Collected data

▬▬▬

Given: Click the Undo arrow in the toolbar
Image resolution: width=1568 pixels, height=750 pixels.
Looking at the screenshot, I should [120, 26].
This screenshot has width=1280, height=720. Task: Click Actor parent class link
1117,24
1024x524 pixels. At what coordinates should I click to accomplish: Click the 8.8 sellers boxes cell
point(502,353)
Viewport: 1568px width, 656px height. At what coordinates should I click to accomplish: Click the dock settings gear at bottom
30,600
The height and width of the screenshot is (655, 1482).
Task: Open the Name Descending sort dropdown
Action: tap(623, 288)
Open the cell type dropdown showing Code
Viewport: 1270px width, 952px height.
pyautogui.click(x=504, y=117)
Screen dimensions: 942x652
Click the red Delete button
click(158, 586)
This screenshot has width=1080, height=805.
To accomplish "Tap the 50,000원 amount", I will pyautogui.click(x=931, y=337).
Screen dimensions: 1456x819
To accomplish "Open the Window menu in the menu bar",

▬▬▬

Count how many lines of the material above contain the word "accomplish", matching case exactly, and reply with only that number.

**Result of this task**
4